Put every line of the items below into a JSON list of strings, one string per line, and leave out the blank lines.

#### Material for the task

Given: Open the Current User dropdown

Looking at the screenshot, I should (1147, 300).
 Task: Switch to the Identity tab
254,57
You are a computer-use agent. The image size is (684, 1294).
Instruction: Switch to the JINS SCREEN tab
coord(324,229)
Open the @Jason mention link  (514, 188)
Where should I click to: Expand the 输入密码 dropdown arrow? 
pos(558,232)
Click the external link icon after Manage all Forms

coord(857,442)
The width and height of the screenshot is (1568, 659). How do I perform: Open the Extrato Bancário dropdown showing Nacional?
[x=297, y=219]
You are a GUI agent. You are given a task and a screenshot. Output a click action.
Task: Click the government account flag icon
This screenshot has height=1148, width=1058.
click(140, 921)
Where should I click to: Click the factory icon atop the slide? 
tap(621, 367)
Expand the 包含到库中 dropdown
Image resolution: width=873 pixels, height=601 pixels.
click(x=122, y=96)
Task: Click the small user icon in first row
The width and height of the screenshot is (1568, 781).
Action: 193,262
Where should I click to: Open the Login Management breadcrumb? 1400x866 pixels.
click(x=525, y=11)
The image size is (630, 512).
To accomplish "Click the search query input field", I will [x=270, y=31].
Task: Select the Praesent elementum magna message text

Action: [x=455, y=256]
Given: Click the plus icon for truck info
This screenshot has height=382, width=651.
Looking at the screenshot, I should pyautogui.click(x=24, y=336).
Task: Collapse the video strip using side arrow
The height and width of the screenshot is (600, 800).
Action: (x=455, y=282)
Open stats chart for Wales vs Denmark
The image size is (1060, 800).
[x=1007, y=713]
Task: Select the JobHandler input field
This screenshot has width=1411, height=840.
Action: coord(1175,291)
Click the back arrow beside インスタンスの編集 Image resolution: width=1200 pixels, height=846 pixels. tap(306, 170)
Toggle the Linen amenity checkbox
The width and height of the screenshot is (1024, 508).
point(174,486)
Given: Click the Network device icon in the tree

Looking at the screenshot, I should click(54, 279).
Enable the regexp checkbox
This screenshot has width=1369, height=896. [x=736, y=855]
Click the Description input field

########

Answer to the exercise:
[
  "Given: Open the Current User dropdown",
  "Looking at the screenshot, I should (1147, 300).",
  " Task: Switch to the Identity tab",
  "254,57",
  "You are a computer-use agent. The image size is (684, 1294).",
  "Instruction: Switch to the JINS SCREEN tab",
  "coord(324,229)",
  "Open the @Jason mention link  (514, 188)",
  "Where should I click to: Expand the 输入密码 dropdown arrow? ",
  "pos(558,232)",
  "Click the external link icon after Manage all Forms",
  "coord(857,442)",
  "The width and height of the screenshot is (1568, 659). How do I perform: Open the Extrato Bancário dropdown showing Nacional?",
  "[x=297, y=219]",
  "You are a GUI agent. You are given a task and a screenshot. Output a click action.",
  "Task: Click the government account flag icon",
  "This screenshot has height=1148, width=1058.",
  "click(140, 921)",
  "Where should I click to: Click the factory icon atop the slide? ",
  "tap(621, 367)",
  "Expand the 包含到库中 dropdown",
  "Image resolution: width=873 pixels, height=601 pixels.",
  "click(x=122, y=96)",
  "Task: Click the small user icon in first row",
  "The width and height of the screenshot is (1568, 781).",
  "Action: 193,262",
  "Where should I click to: Open the Login Management breadcrumb? 1400x866 pixels.",
  "click(x=525, y=11)",
  "The image size is (630, 512).",
  "To accomplish \"Click the search query input field\", I will [x=270, y=31].",
  "Task: Select the Praesent elementum magna message text",
  "Action: [x=455, y=256]",
  "Given: Click the plus icon for truck info",
  "This screenshot has height=382, width=651.",
  "Looking at the screenshot, I should pyautogui.click(x=24, y=336).",
  "Task: Collapse the video strip using side arrow",
  "The height and width of the screenshot is (600, 800).",
  "Action: (x=455, y=282)",
  "Open stats chart for Wales vs Denmark",
  "The image size is (1060, 800).",
  "[x=1007, y=713]",
  "Task: Select the JobHandler input field",
  "This screenshot has width=1411, height=840.",
  "Action: coord(1175,291)",
  "Click the back arrow beside インスタンスの編集 Image resolution: width=1200 pixels, height=846 pixels. tap(306, 170)",
  "Toggle the Linen amenity checkbox",
  "The width and height of the screenshot is (1024, 508).",
  "point(174,486)",
  "Given: Click the Network device icon in the tree",
  "Looking at the screenshot, I should click(54, 279).",
  "Enable the regexp checkbox",
  "This screenshot has width=1369, height=896. [x=736, y=855]",
  "Click the Description input field"
]